3.5 Comparison of Deal Structures

Table 1: Typical structures of pharma–AI data/model deals, with illustrative terms.

These deal types are not mutually exclusive. Complex collaborations may blend elements (e.g., pharma funds AI R&D, gets data back, plus licenses in tech platform).

4. The Data-Licensing Playbook

Pharma companies entering the AI-data licensing arena should follow strategic guidelines. Based on emerging practice and expert advice (^[35]) (^[36]), a “playbook” for pharma data licensing might include:

• Identify High-Value Data Assets: Catalog datasets (bioassays, clinical, genomics) that could train useful AI. Consider uniqueness (e.g. a large private cancer-patient genomics dataset). Evaluate quantity, quality, and strategic importance.

• Define Objectives and Scope: Decide what goals to achieve (improve internal R&D, create joint products, or purely monetize data). Choose partner(s) accordingly. For example, a foundation-model partnership (like Incyte–Genesis) aims at internal drug discovery acceleration (^[14]), whereas a licensing to an AI startup might be revenue-driven.

• Partner Selection: Look for AI collaborators with complementary expertise. This could be established AI firms (OpenAI, Google), specialized biotech-AI companies (Genesis, Noetik), or data aggregators (Recursion, Tempus, CorpusAnalytix). Each partner offers different assets – e.g. Genesis had a strong generative chemistry platform (^[37]), while Tempus had unmatched oncology patient data (^[5]).

• Structuring the Agreement: Craft a deal balancing risk and reward. Key considerations include:

• Upfront vs Contingent: Upfront fees secure partner commitment and data access rights, but pharma may prefer more contingent (milestone-based) payments if outcomes are uncertain (^[36]). Incyte’s deal used both: $120M upfront plus milestones (^[9]).

• Milestones and Royalties: Set milestones tied to concrete R&D events (e.g. IND, pivotal trials). Royalties on product sales can share upside but need careful cap/terms.

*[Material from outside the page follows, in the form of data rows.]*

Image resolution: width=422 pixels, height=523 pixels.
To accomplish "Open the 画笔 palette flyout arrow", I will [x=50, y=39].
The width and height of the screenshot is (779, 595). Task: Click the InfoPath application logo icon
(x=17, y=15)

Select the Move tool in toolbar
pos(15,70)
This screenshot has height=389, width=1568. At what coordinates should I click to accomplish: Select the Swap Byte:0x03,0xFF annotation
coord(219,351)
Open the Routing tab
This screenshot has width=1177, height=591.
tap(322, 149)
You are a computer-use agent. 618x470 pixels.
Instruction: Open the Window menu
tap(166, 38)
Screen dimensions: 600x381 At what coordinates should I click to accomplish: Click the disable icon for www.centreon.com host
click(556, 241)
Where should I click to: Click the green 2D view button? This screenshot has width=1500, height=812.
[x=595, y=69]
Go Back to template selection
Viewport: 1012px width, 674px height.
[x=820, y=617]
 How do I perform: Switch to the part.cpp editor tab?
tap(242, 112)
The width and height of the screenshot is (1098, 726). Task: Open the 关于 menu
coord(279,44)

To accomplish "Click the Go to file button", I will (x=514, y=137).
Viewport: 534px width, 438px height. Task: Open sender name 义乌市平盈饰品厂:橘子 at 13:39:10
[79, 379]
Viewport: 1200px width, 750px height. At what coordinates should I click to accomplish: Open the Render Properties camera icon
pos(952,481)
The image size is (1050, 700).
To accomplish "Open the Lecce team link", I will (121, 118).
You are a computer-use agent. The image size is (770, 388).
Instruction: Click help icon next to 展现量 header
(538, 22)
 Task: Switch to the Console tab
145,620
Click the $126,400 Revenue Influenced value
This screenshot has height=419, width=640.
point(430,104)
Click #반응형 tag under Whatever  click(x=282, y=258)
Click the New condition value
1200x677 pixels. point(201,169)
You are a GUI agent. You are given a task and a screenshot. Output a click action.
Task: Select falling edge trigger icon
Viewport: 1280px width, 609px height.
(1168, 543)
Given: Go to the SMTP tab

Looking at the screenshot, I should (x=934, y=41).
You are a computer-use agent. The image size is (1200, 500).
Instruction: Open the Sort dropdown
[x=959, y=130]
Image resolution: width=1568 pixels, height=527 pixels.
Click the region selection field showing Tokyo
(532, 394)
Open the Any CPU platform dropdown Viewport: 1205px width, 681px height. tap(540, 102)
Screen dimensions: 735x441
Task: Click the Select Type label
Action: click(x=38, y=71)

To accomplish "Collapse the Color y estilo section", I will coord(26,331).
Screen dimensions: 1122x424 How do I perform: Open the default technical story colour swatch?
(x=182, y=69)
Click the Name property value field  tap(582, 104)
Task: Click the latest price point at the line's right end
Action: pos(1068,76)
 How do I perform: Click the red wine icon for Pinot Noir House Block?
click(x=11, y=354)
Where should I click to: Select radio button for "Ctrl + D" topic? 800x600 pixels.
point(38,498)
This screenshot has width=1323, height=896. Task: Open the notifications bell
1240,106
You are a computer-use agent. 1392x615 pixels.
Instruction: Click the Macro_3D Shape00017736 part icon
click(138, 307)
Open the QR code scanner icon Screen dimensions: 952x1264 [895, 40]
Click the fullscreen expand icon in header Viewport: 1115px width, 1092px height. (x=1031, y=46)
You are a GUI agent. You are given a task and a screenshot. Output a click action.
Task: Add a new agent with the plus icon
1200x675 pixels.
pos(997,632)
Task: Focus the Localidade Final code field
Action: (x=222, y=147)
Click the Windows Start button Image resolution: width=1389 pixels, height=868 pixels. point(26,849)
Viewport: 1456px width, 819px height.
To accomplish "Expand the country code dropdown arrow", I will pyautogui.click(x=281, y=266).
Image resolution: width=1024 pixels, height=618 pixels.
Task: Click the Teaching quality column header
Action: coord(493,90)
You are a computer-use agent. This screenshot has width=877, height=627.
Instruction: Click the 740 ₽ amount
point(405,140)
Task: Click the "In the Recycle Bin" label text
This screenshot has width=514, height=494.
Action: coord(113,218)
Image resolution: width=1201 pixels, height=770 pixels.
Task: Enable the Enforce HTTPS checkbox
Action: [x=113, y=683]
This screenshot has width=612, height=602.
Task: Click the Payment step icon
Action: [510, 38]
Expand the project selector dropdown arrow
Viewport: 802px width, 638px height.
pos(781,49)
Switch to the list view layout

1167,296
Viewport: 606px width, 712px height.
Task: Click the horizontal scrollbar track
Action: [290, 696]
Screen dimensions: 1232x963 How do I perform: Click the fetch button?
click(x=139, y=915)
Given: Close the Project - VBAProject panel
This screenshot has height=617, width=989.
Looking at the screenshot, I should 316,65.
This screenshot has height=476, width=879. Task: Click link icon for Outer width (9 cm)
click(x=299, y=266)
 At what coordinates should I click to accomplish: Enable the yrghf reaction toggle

Notice Incyte’s up-to-$1B and several billions additional if expanded (^[4]).

• Data Rights: Clearly define licensed data (types, scope, duration). Include strong confidentiality protections. Bristows advises limiting uses and forbidding combining with external data unless allowed (^[35]).

• IP Ownership: Agree who owns AI models, data improvements, and downstream inventions. Often, pharma retains rights to any new drug IP, while AI partner keeps model IP (or vice versa if structured differently). The playbook must align these with each party’s goals.

• Exclusivity: Decide if the partner has exclusive data rights (often yes, to incentivize investment) or if concurrent licensing is allowed. Exclusive rights typically command higher payment.

• Governance: Establish joint committees to oversee data use, model outputs, and compliance. Agree on reporting, audits, and review procedures.

• Regulatory/Privacy Compliance: Ensure de-identified clinical data complies with HIPAA/GDPR. Obtain all necessary patient consents for secondary use. Automate audits if possible.

• Termination Terms: Define consequences if targets or payments are not met. E.g., Datavault’s license reverts to non-exclusive if Scilex fails minimum royalties (^[38]). Early termination clauses, while standard, can include penalties or intellectual property releases.

• Data Preparation: In many deals, pharma must prepare data (cleaning, annotation) or allow the partner to do so. This is often funded via the deal (Incyte provided recurring research funding for compute and data preparation (^[9])).

• Technical Implementation: Data often stays on a secure platform (to protect IP). Models are trained in a “flywheel” mode: Incyte’s data feeds to GEMS, which is iteratively refined (^[10]).

• Capture Value: Companies should consider how to “share in the value” of downstream innovations. For example, even if a pharma partner doesn’t want IP in AI algorithms, it may still want a share of the economics. Bristows suggests license fees, milestone payments, royalties or equity (^[36]). Incyte’s deal shares up to >$5B total, capturing part of the drug proceeds (^[4]).

• Iterate and Expand: Many pioneers structure deals with options to expand scope. Incyte can nominate additional targets over time (^[26]). Agreements can be extended if early success is demonstrated.

In summary, treat data as a negotiable asset. Approach these deals with the same rigor as traditional IP licensing or M&A. Bristows warns: while the entire data may not be sold, pharma should definitely extract value for it (e.g., license fees, royalties on derived products) (^[36]). As one advisor puts it, ensure you “share, in some way, in the value that [a] partner derives from commercialising the data or the resulting IP” (^[39]). This mindset underpins the new data-licensing playbook: proactive valuation, structured monetization, and legal protection.

5. Case Studies: In-Depth Examples

To illustrate these principles, we analyze several representative deals:

5.1 Incyte–Genesis Molecular AI

Initial Feb 2025 Collaboration: Incyte (a mid-sized biotech) partnered with Genesis to use the GEMS AI platform for small-molecule drug discovery. Incyte agreed to:

• Pay $30M upfront.
• Collaborate on 2 targets (with option for a 3rd).
• Grant Genesis a license to use GEMS on Incyte-chosen targets.
• Incyte secured exclusive rights to any resulting drugs.
• Genesis could get up to $295M in milestones per target, plus royalties (^[12]).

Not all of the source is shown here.